Los afectados por intervenciones cardiológicas en el HUC piden a Roldos que se disculpe con ellos

La Justicia obliga a que se revisen los historiales médicos de, al menos, 20 pacientes que pasaron por las manos del doctor Rafael Martín Sanz, jefe del Servicio de Cirugía Cardiaca del Hospital Universitario de Canarias (HUC) y que resultaron muertos o quedaron con graves secuelas desde 2004.

Es lo que se negó a hacer la anterior consejera de Sanidad, Mercedes Roldós (PP), quien se limitó a negar los hechos sin investigarlos, además de ocultar una auditoria externa sobre ese servicio que alertaba del alto índice de fallecimientos en el Servicio, el triple de la media nacional.

Esa decisión de entrar en el fondo del asunto y revisar los historiales médicos viene dada por dos sentencias recién dictadas, favorables a los afectados, al tiempo que el Servicio Canario de Salud, una vez que llegó a manos del actual consejero, Fernando Bañolas, ha admitido la mala praxis médica en otros dos casos que acepta que sean indemnizados, “es decir, que los reconoce”, afirmó este miércoles en rueda de prensa el abogado de la Asociación de Afectados de Cirugía Cardiaca del Hospital Universitario de Canarias (Tenerife), José Luis Langa.

Langa, que tachó a Roldós, “como poco, de irresponsable”, pidió públicamente que la ex consejera “dé disculpas a todas las familias de los afectados”, no ya solo por haberse negado a investigar qué había de cierto o no en esa auditoria externa, en la que se contabilizaron 43 fallecidos tras ser intervenidos por Martín Sanz en 2005 y otros 23, tras otras intervenciones en 2006, sino por haber amenazado con una querella, en una intervención parlamentaria, “a quienes se atrevieran a hablar de este asunto”, recordó Langa.

Roldós se escudó en que todos los casos habían prescrito, sin abrir una investigación a Martín Sanz, y negando la jurisprudencia sentada por el Tribunal Supremo de que los doce meses con que cuenta un paciente para denunciar una negligencia médica arrancan una vez que se tiene conocimiento de la misma, no en el momento en que ocurrió.

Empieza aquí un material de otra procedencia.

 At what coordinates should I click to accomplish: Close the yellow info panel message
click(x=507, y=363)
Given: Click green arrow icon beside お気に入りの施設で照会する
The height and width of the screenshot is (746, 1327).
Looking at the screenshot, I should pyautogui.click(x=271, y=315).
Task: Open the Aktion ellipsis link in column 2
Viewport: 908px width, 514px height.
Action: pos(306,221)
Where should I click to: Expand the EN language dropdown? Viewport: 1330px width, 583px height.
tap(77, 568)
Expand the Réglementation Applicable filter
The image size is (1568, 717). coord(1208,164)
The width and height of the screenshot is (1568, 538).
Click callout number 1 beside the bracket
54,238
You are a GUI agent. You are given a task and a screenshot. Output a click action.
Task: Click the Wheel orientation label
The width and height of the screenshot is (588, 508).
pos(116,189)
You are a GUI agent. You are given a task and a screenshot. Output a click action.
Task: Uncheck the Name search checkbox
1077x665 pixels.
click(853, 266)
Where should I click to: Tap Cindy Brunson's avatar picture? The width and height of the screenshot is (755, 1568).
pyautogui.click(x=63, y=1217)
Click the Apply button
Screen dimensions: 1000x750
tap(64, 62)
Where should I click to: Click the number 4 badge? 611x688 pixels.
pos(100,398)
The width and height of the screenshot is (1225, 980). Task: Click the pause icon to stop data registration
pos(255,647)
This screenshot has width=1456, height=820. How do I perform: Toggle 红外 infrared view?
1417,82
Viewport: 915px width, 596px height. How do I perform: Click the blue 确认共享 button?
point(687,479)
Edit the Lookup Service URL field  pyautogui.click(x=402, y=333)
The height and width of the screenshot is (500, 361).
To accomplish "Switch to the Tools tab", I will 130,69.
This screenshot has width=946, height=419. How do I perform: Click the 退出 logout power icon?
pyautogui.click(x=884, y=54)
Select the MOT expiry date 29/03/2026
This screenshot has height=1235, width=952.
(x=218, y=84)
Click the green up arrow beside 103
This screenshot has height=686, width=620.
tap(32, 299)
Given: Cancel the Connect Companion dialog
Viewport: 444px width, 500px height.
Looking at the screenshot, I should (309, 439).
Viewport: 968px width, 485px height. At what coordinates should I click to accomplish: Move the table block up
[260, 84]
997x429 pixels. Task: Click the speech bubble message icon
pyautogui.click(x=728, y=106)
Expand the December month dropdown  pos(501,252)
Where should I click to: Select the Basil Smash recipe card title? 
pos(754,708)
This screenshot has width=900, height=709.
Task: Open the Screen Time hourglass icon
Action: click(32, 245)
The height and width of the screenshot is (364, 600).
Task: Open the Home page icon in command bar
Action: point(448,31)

Tras hacerse pública la Auditoria Externa al Servicio de Cirugía Cardiaca del HUC, varias personas sospecharon de las muertes de sus familiares. Esas sospechas se apoyaron también en la denuncia presentada por otro médico, Ignacio Díaz Cuesta, acerca de las actuaciones de Martín Sanz, lo que lejos de motivar a Roldós a investigar, le costó su puesto de trabajo.